Ebert made an existential reference in his review. “ There is a scene in Luis Bunuel’s VIRIDIANA (1961), where a man is upset by seeing a dog tied to a wagon, being dragged along the street because it can’t keep up. The man buys the dog in order to free it—but he fails to notice at that very moment, in the background, there is another wagon passing, dragging another dog.” But to my amazement, and pleasant surprise, Briski and Kauffman did not walk away from those eight children once the film was in the can in 2002. Rather they deepened their commitment to them.

While teaching the photographic workshop classes, they had persuaded Shahidul Alam, a photographer from Bangladesh, and Robert Pledge, a photographer from “Constant Images”, to teach some of the classes. Looking at the photographs taken by the children, they found that many of them were astonishingly good. Through Robert Pledge, Briski was able to set up an exhibition and auction at Southeby’s. Soon the childrens pictures toured much of the world, showing up at various exhibitions. Briski rose in excess of $100,000.00 with the sale of some of those photos, and every cent of that was earmarked to help with the children’s education. In 2004, Amnesty International did their entire calendar utilizing the children’s photographs.

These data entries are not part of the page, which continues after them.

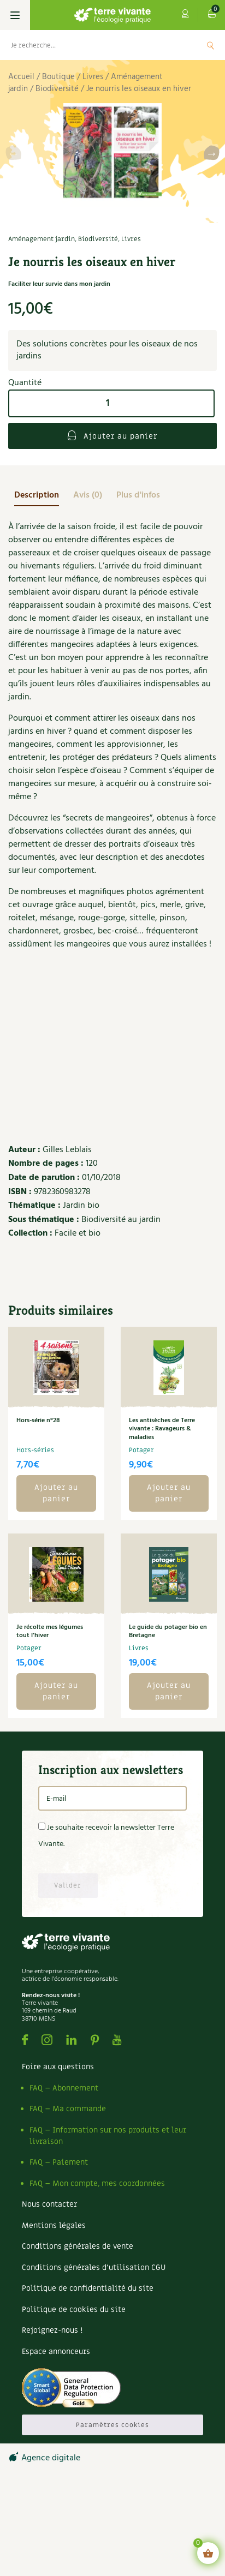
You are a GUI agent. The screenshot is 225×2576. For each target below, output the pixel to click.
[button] (212, 155)
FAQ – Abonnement (63, 2088)
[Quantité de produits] (111, 403)
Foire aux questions (58, 2067)
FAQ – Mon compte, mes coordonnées (97, 2183)
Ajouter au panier (119, 436)
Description (36, 495)
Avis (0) (87, 495)
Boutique (58, 76)
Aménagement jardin (41, 239)
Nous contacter (49, 2204)
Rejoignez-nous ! (52, 2330)
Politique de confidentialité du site (87, 2288)
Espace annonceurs (56, 2351)
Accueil (21, 76)
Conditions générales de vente (77, 2246)
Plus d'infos (138, 495)
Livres (92, 76)
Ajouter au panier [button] (56, 1493)
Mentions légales (54, 2225)
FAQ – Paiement (58, 2162)
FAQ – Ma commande (67, 2109)
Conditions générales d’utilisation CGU (93, 2267)
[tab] (36, 495)
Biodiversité (57, 88)
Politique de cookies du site (74, 2309)
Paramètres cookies (112, 2425)
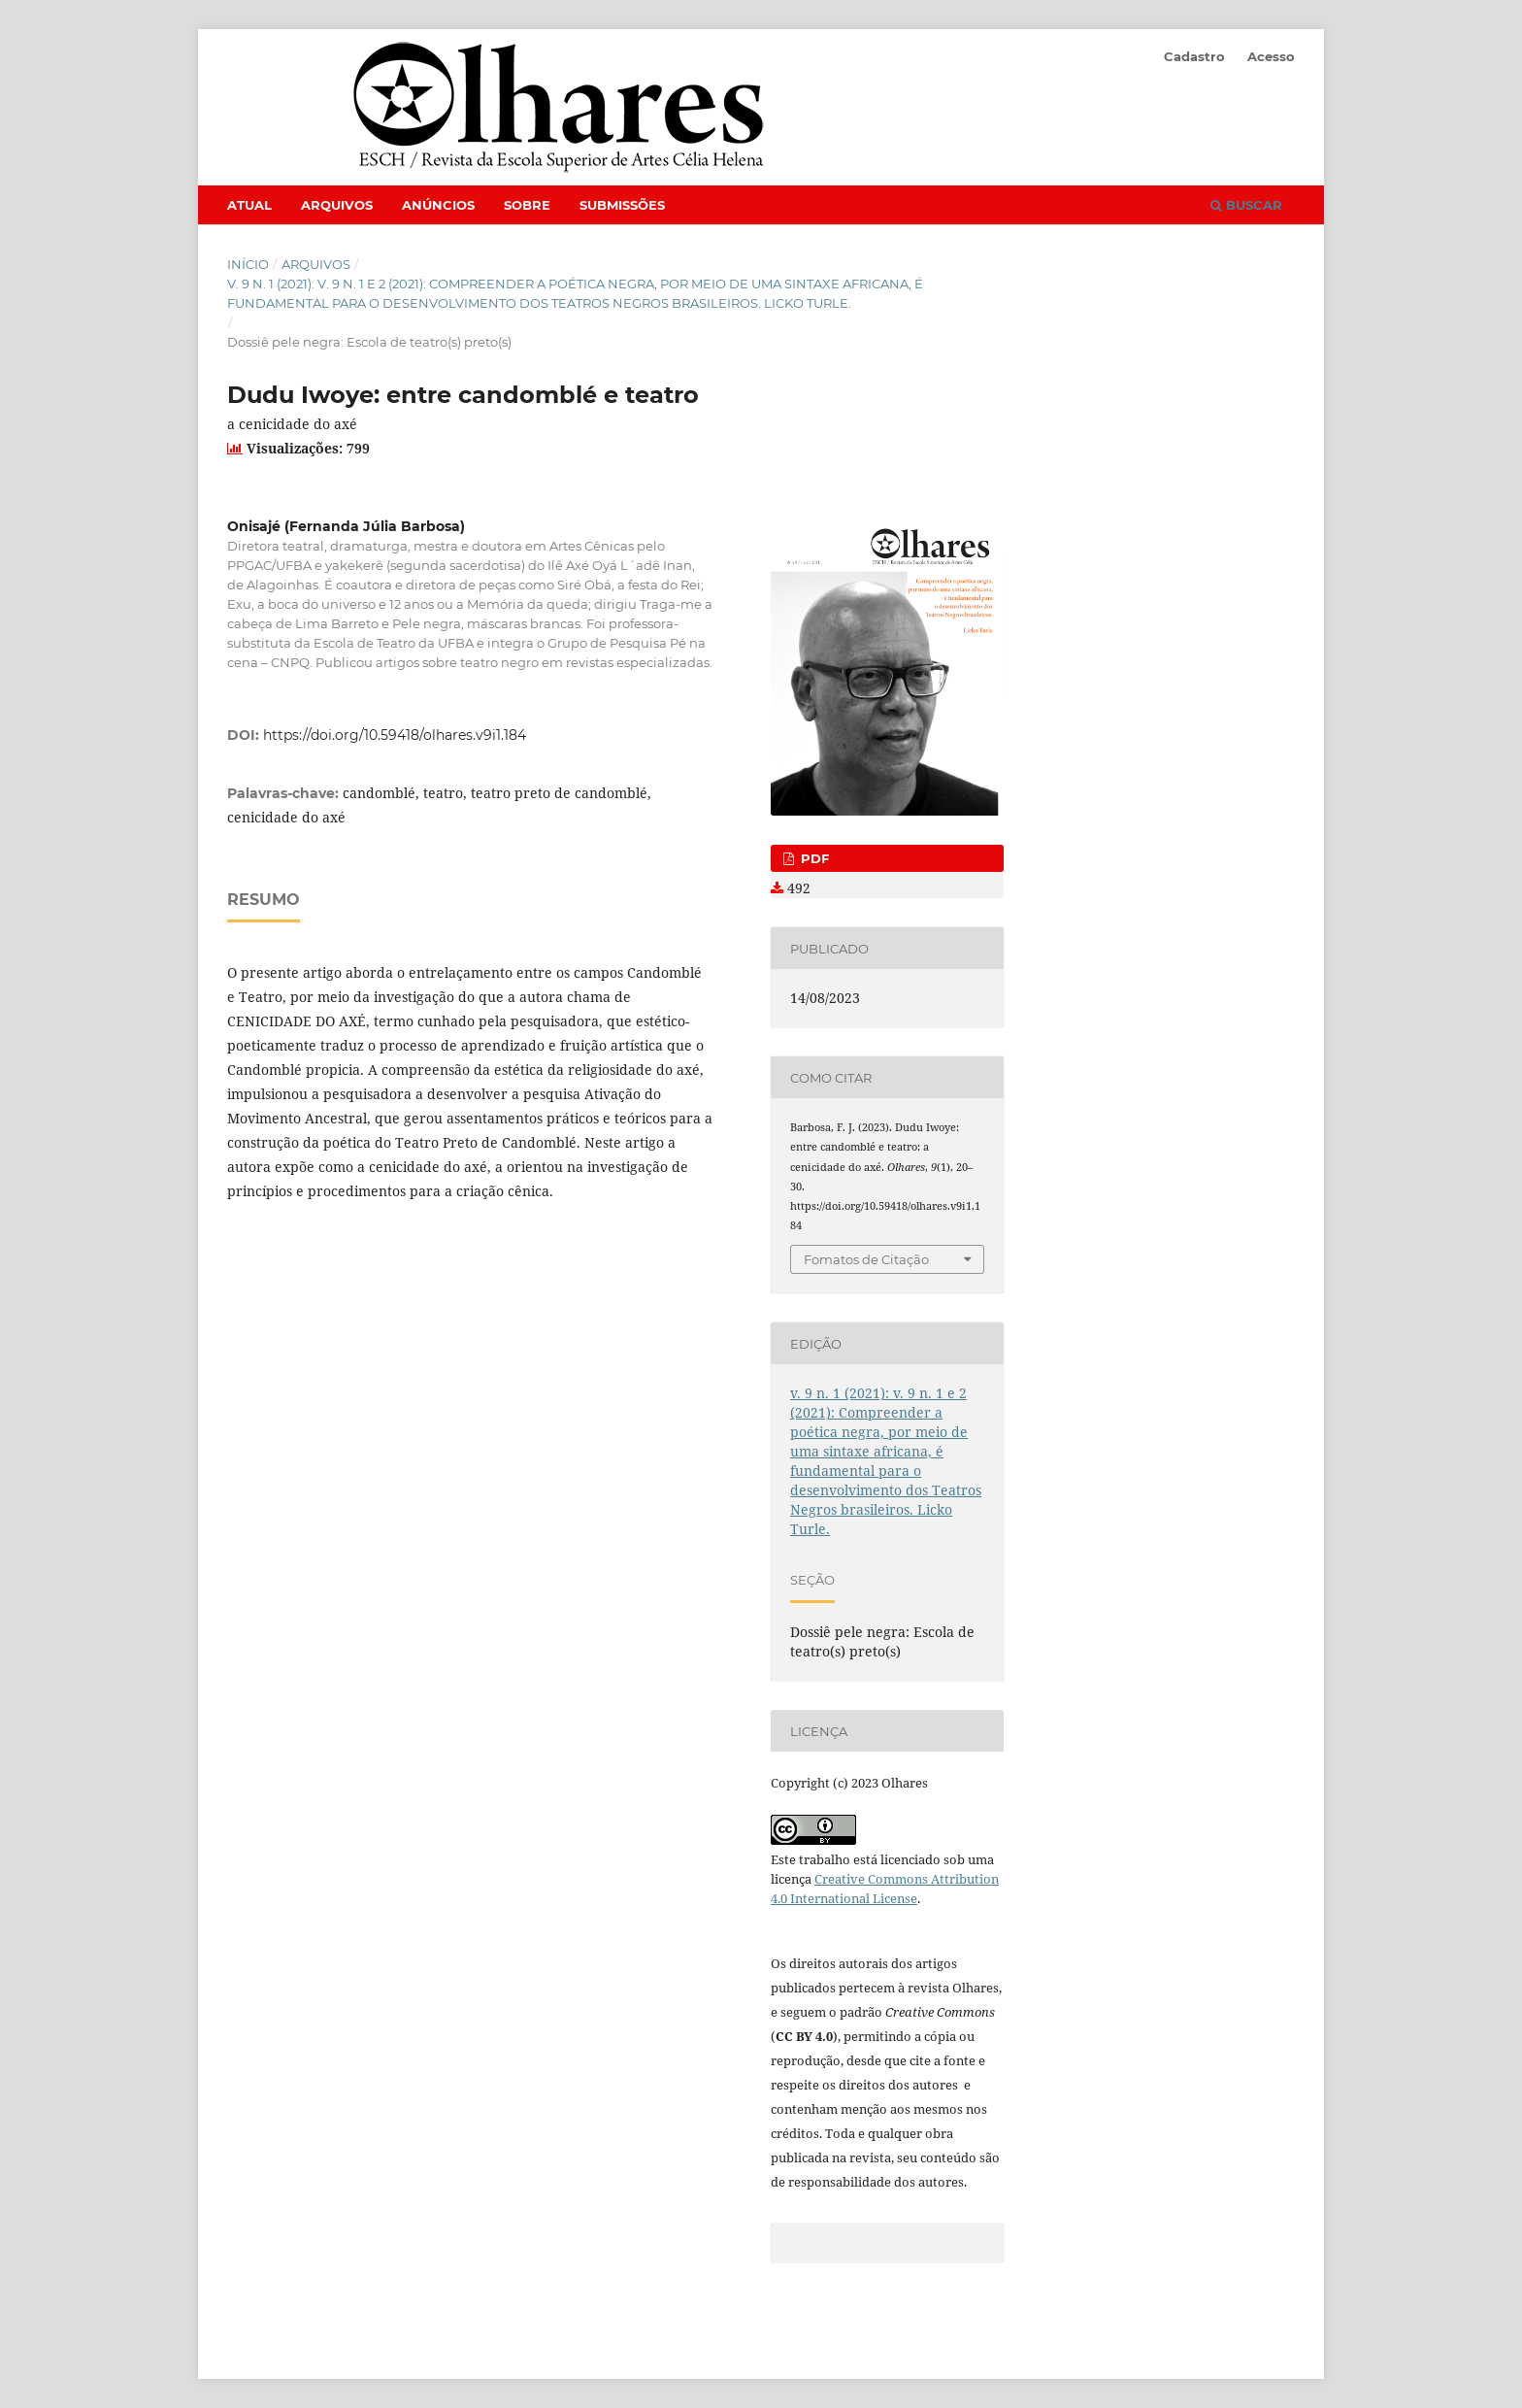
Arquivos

They went that extra mile then, and set up a website called KIDS WITH CAMERAS. One can get to it by clicking on They present information about the film, about the children, and about the primary mission of the new group—to set up schools for the children. They are building a school currently in Calcutta that is supposed to be open next year. The public is invited to donate funds and gather up their tax deductions. In addition, the “Kids with Cameras” phenomenon will be expanded to Haiti, Cairo, and Jerusalem.

So miraculously, against all odds, Zana Briski has managed to empower these children—has assisted them in developing better self-images, has manipulated them into schools and facilitated their educations. The kids call her Zana Auntie. She is Avijit’s godmother. She has been so busy, and so committed to this project that she hasn’t snapped a single photograph in three years. She and Ross keep tabs on the children. Most of the kids have access to computers, so they email each other. As it turned out, none of them have become prostitutes—according to Kauffman. Hope, dignity, and the appreciation of beauty—that is what has become self-perpetuating and self-sustaining. Yes, they have discovered, there is a kind of beauty even in crumbling buildings, the sweat of whores, and the steaming piles of rat raisins. So Roger Ebert can take heart. I certainly have. The idealist in me has been reawakened after a long slumber. Two people, or just one person, can make a difference even in the darkest corner of this crazy world.